Tuesday, February 27, 2007

Dying for a Cure

I've just finished reading two books written by psychiatric survivors detailing their experiences: Dying for a Cure by Rebekah Beddoe, and What Difference Does it Make?, by Wendy Funk. Funk's memoir will be familiar to many in the North American survivor movement, while Beddoe's is a more recent Australian release.
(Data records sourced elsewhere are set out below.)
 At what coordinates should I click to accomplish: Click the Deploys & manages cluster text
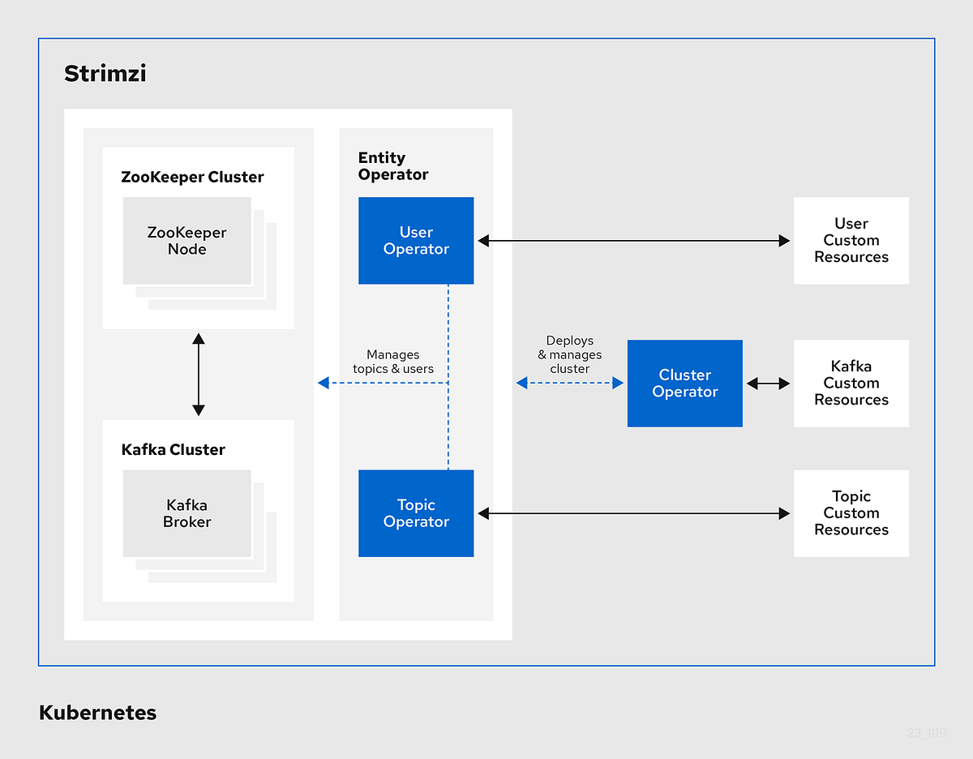(570, 354)
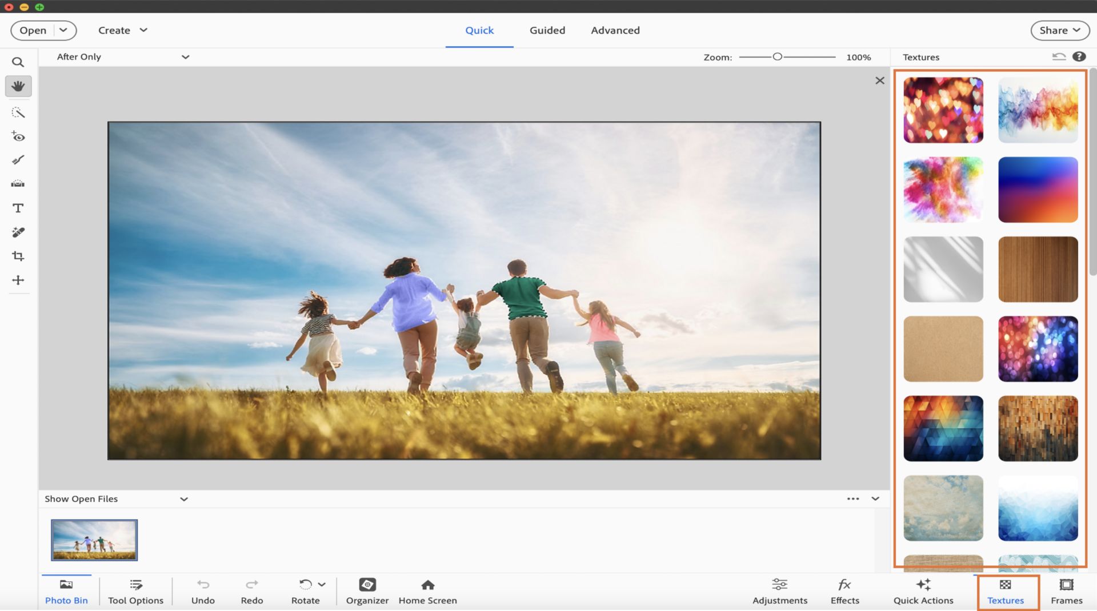Select the Whiten Teeth brush tool
The width and height of the screenshot is (1097, 611).
pos(18,160)
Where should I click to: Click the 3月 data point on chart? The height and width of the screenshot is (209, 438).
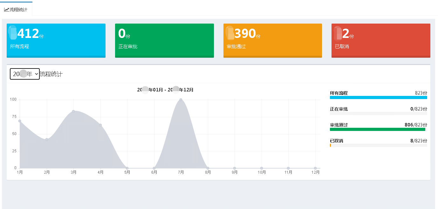pyautogui.click(x=73, y=111)
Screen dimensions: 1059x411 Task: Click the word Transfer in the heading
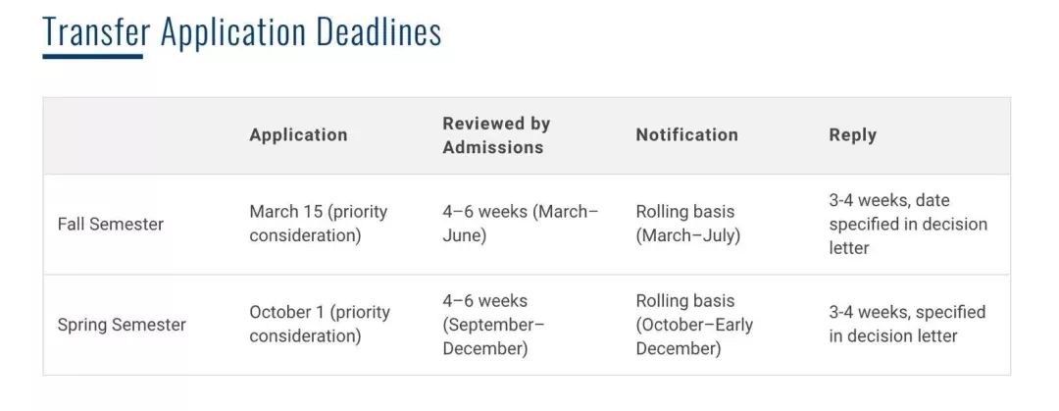click(96, 32)
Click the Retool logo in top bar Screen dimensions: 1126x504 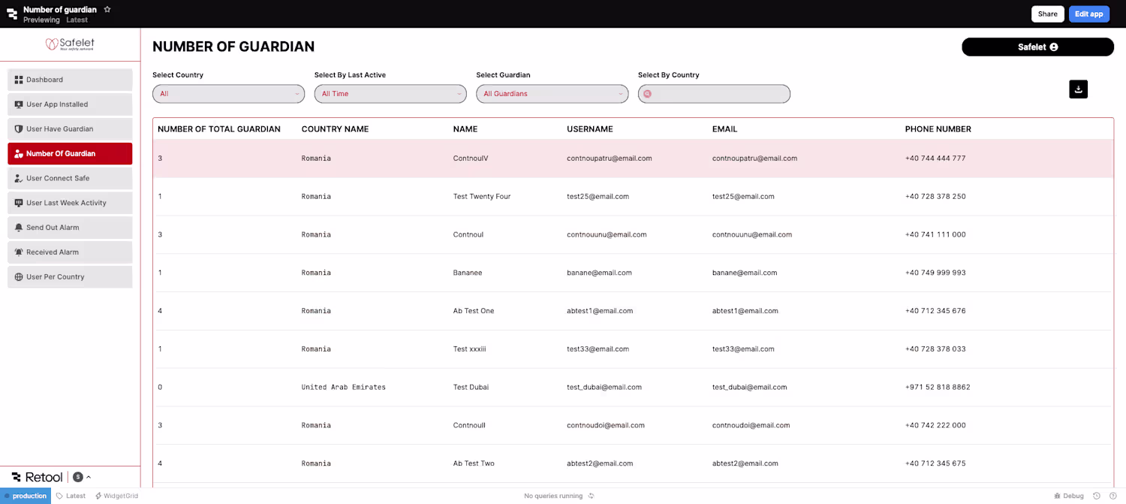click(12, 14)
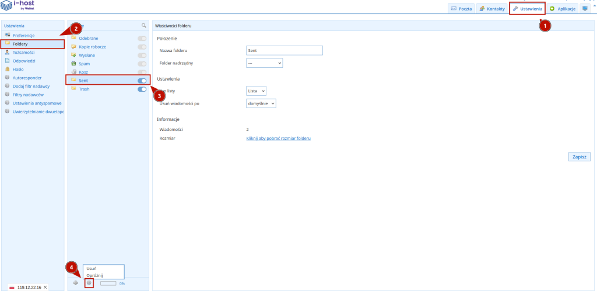Select the Spam folder in list
This screenshot has width=597, height=291.
pos(84,63)
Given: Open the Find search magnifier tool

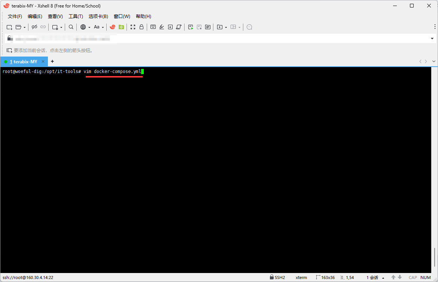Looking at the screenshot, I should [71, 27].
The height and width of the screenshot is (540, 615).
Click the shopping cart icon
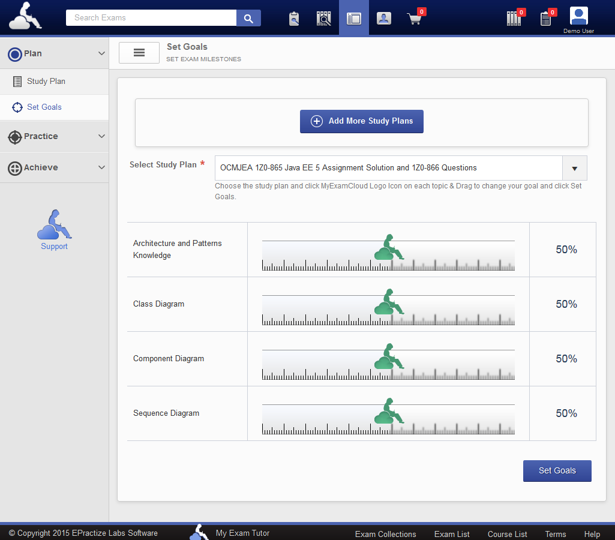coord(415,19)
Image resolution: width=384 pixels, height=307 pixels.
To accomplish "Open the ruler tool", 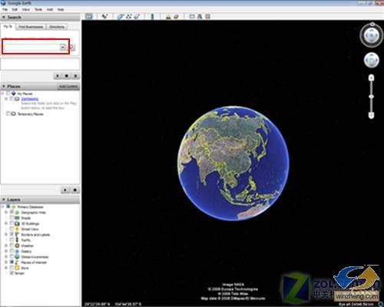I will [152, 16].
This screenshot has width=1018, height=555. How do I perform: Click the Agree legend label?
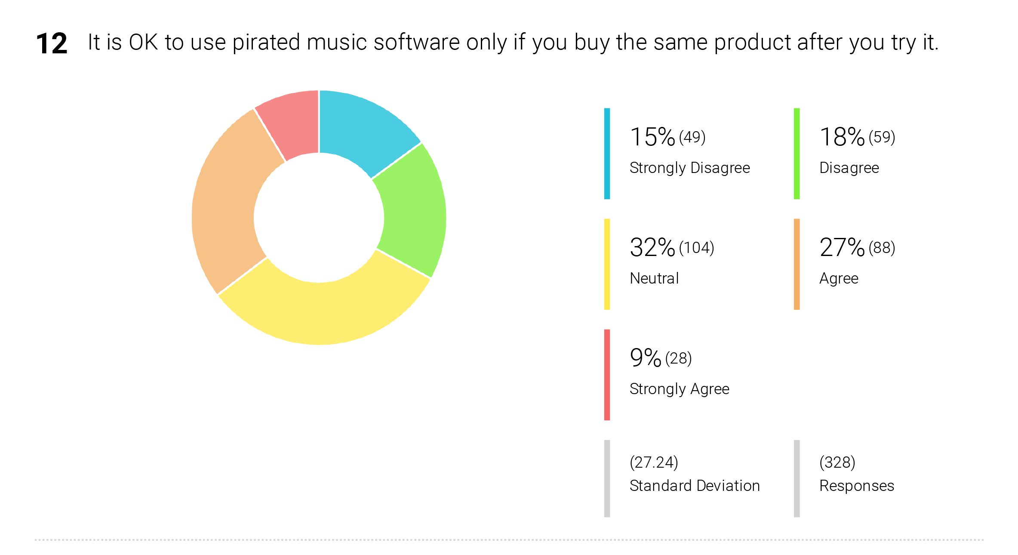point(839,278)
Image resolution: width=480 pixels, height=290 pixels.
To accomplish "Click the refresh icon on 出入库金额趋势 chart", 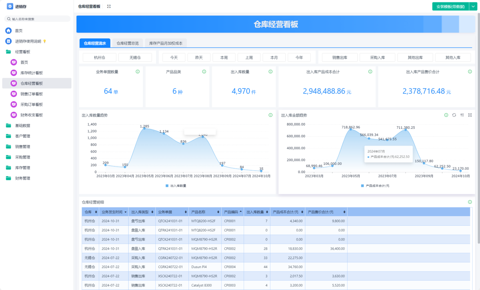I will [x=454, y=115].
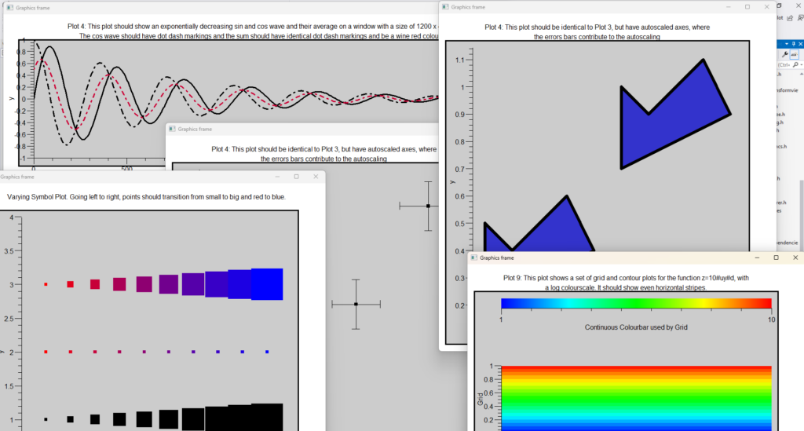Select the truncated 'endencie' item in the file list
The width and height of the screenshot is (804, 431).
[x=789, y=242]
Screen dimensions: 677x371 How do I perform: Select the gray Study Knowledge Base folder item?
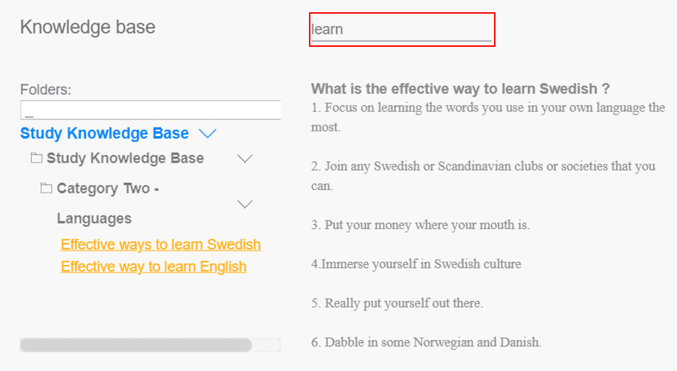125,158
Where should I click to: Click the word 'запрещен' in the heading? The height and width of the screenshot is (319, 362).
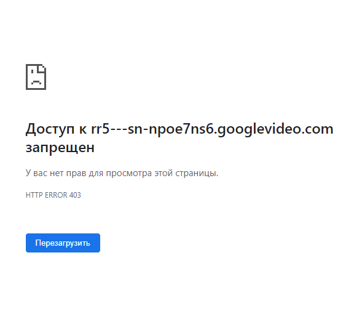pos(60,147)
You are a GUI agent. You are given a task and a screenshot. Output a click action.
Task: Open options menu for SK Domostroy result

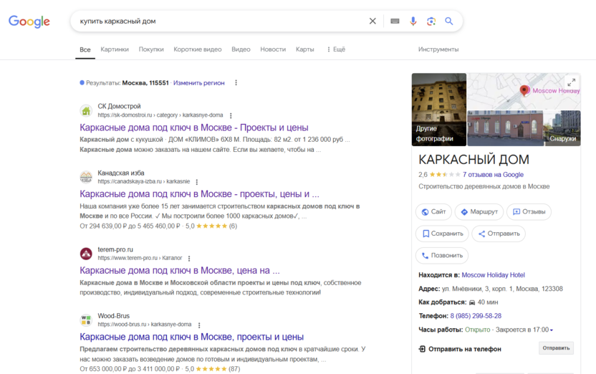coord(231,115)
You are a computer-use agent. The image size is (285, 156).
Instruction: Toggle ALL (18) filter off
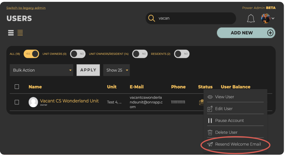(x=31, y=54)
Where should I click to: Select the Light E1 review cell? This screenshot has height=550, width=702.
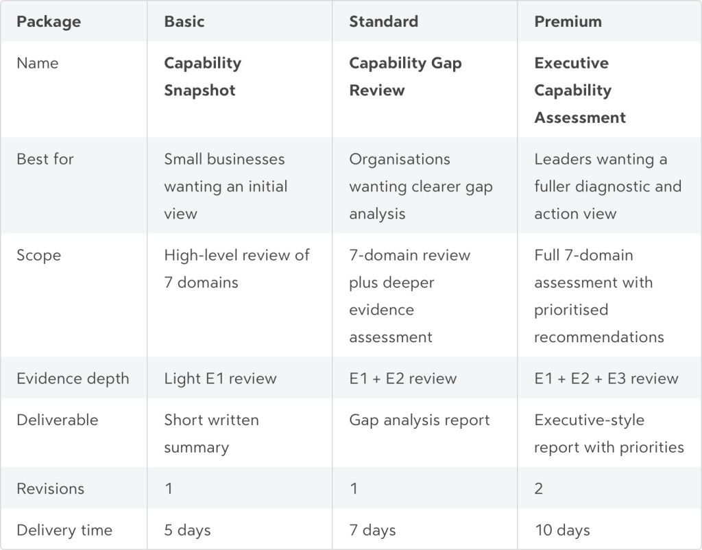click(220, 379)
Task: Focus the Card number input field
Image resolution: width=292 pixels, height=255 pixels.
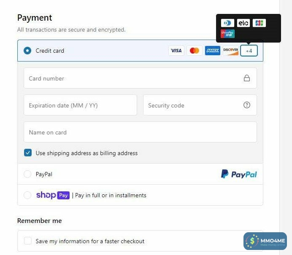Action: 140,78
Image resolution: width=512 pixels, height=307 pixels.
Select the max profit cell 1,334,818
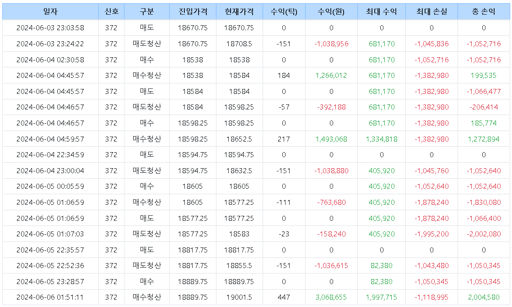(x=382, y=139)
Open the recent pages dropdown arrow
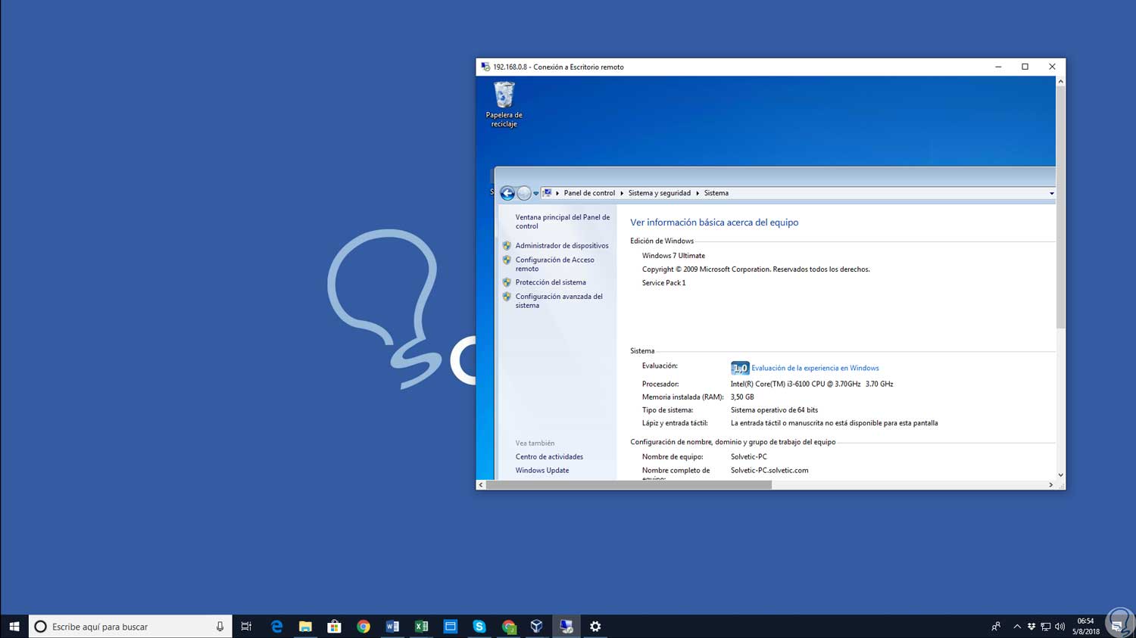1136x638 pixels. click(535, 194)
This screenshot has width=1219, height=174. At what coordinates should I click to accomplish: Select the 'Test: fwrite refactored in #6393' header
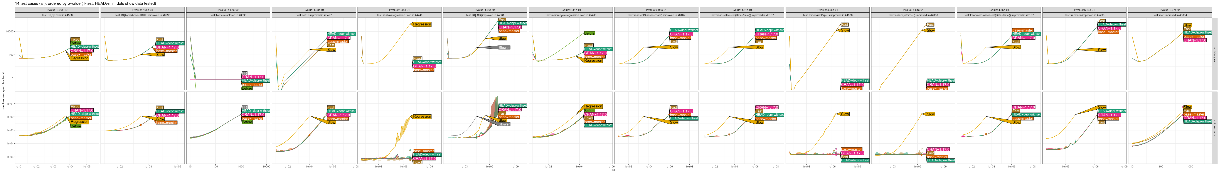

I was actually surprised that a book like Dying for a Cure could be published by a large mainstream publishing house in Australia, given its scathing indictment of psychotropic drugs and those who manufacture and prescribe them, as well as the scaremongering and oversimplification that characterises many depression awareness campaigns. It comes with a foreword written by Dr Jon Jureidni, Head of Psychological Medicine at the Adelaide Women's and Children's Hospital, which I guess lends it some institutional credibility, and was prefigured by an article in Time by Daniel Williams, which questioned the safety of SSRI anti-depressants, citing Rebekah's case as an example.

A first-time mother, an exhausted Rebekah took her new-born daughter Jemima to her GP, seeking help with getting her to settle. For her trouble, Rebekah was diagnosed with post-natal depression, handed a trial pack of Zoloft and referred to the mother and baby unit of a nearby hospital, where she encountered psychiatrist 'Max Braydle', a deceptively blokey type with some serious boundary management issues. And thus begun her emotional disintegration, beginning with self-harm just days after commencing Zoloft, followed by repeated hospitalisations, shock treatments and suicide attempts and the prescription of cocktails of drugs that variously included Prozac, Luvox, Valium, Xanax, Serzone, lithium and Zyprexa. Presumably as a result of the latter, Rebekah developed Type I diabetes.

Most distressingly for Rebekah, she developed severe drug-induced restlessness, or akathisia, which was interpreted by all as evidence of her sickness, and led her to behave in increasingly outlandish ways - neglecting Jemima, drinking, scoring heroin, making frequent and extreme changes to her appearance, being physically violent and breaking household objects. This inevitably led to the diagnosis of Bipolar I disorder, which conveniently 'explained' and encapsulated all of her drug-induced symptoms. It wasn't until a chance conversation with a pharmacist that Rebekah learned that the physical symptoms and drop in her mood that followed a couple of missed doses of Luvox were withdrawal symptoms, not the resurgence of some underlying condition, that she began to research the rationale (or lack thereof) behind her treatment, wean herself off the drugs, and regain her former level of cognitive and emotional functioning. But of course, this knowledge came at the cost of three years of madness, strained family relationships, destroyed friendships and the loss of a promising career in IT, not to mention essentially being 'out of it' for the first three years of her daughter's life.

Rebekah's story echoes my own personal experience, to the extent that I can formulate the following hypothesis:

Prescribing a combination of several SSRI anti-depressants, anti-psychotics and benzodiazepines, with their respective capacities to energise, flatten and disinhibit, can easily induce a state that mimics the symptoms of bipolar disorder, in particular mixed episodes and rapid cycling.

I'm not yet sure how this could be experimentally verified, but it's a possibility I hope both professionals, patients and their families will begin to consider, as more stories like Rebekah's emerge from the steel-reinforced glasswork.